The Football War (; colloquial: Soccer War), also known as the Hundred Hours' War or 100 Hour War, was a brief military conflict fought between El Salvador and Honduras in 1969. Existing tensions between the two countries coincided with rioting during a 1970 FIFA World Cup qualifier. The war began on 14 July 1969 when the Salvadoran military launched an attack against Honduras. The Organization of American States (OAS) negotiated a cease-fire on the night of 18 July (hence "100 Hour War"), which took full effect on 20 July.

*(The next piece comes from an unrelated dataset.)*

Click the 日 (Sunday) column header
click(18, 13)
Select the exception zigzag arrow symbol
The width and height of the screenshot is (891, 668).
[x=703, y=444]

Salvadoran troops were withdrawn in early August.

Context
Although the nickname "Football War" implies that the conflict was due to a football match, the causes of the war go much deeper. The roots were issues over land reform in Honduras and immigration and demographic problems in El Salvador. Honduras has more than five times the area of neighboring El Salvador, but in 1969 the population of El Salvador (3.7 million) was 40 percent larger than that of Honduras (2.6 million). At the beginning of the 20th century, Salvadorans had begun migrating to Honduras in large numbers. By 1969, more than 300,000 Salvadorans were living in Honduras. These Salvadorans made up 20 percent of the population of Honduras.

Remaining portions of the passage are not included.